Russian Energy Minister Novak and UAE's Oil Minister Al Mazrouei attend a meeting in the OPEC headquarters in Vienna
Russian Energy Minister Novak and UAE's Oil Minister Al Mazrouei attend a meeting in the OPEC headquarters in Vienna
VIENNA, Dec 7 (Reuters)

OPEC and its Russia-led allies agreed on Friday to slash oil production by more than the market had expected despite pressure from U.S. President Donald Trump to reduce the price of crude.

The producer club will curb output by 0.8 million barrels per day from January while non-OPEC allies contribute an additional 0.4 million bpd of cuts, Iraqi Oil Minister Thamer Ghadhban said after OPEC concluded two days of talks in Vienna.

Oil prices jumped about 5 percent to more than $63 a barrel by 1500 GMT as the combined cut of 1.2 million bpd was larger than the minimum 1 million bpd that the market had expected.

Saudi Arabia, de facto leader of the Organization of the Petroleum Exporting Countries, has faced demands from Trump to help the global economy by refraining from cutting supplies.

An output reduction also would provide support to Iran by increasing the price of oil amid attempts by Washington to squeeze the economy of OPEC's third-largest producer.

"We will never address geopolitical issues at OPEC," United Arab Emirates Energy Minister Suhail bin Mohammed al-Mazroui told a news conference.

Russian Energy Minister Alexander Novak praised the ability of his Saudi counterpart Khalid al-Falih "to find a solution in the most difficult situation," indicating Russia was on board.

The OPEC deal had hung in the balance for two days - first on fears that Russia would cut too little, and later on concerns that Iran, whose crude exports have been depleted by U.S. sanctions, would receive no exemption and block the agreement.

But after hours of talks, Iran gave OPEC the green light and Russia indicated it was ready to cut more.

A meeting of OPEC and non-OPEC producers quickly approved the deal, according to two OPEC sources.

The cut will last for six months from January, Ghadhban said, and take October as the baseline.
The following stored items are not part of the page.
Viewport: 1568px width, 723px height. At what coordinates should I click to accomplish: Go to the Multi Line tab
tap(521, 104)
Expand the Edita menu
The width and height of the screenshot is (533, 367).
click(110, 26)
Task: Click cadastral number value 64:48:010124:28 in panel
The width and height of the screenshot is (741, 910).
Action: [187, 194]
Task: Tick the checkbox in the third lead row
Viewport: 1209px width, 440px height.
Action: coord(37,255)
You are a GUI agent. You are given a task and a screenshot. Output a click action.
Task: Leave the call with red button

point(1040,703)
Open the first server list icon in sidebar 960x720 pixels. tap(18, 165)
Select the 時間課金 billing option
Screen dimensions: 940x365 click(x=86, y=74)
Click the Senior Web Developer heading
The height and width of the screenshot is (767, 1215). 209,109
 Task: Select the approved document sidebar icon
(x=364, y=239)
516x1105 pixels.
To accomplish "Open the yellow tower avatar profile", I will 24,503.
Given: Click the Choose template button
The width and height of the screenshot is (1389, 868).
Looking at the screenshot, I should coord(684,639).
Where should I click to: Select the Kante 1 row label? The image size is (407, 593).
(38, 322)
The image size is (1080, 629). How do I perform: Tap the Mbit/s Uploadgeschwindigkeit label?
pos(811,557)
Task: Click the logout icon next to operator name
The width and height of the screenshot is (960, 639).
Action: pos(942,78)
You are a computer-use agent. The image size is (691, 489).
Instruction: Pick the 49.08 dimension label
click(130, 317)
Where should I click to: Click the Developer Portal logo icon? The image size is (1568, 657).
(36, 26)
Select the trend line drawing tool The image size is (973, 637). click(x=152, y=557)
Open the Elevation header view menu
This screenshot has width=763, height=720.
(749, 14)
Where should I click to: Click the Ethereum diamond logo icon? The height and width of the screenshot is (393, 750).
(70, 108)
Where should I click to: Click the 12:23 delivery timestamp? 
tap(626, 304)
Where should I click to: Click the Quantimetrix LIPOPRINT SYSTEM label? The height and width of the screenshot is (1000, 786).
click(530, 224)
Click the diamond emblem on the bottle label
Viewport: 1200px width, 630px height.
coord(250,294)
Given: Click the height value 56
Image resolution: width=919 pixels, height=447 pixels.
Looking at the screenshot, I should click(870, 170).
OPEC and Russian output was lower in October than in November. However, OPEC might not disclose individual output quotas, sources said.

"The OPEC+ cut is fuzzy on details and will likely result in less reduction than the headline figure of 1.2 million bpd," said Bob McNally, president of U.S.-based Rapidan Energy Group.

"President Trump will not be happy to see today’s headlines, but how strongly he reacts depends mainly on whether crude prices rise strongly as a result in coming days and weeks."

Washington added fuel to the fire when U.S. special representative for Iran Brian Hook met Falih in Vienna this week, in an unprecedented development ahead of an OPEC meeting.

Saudi Arabia first denied the Hook-Falih discussion took place but later confirmed it.

"U.S. political pressure is clearly a dominant factor at this OPEC meeting, limiting the scope of Saudi actions to rebalance the market," said Gary Ross, chief executive of Black Gold Investors and a veteran OPEC watcher.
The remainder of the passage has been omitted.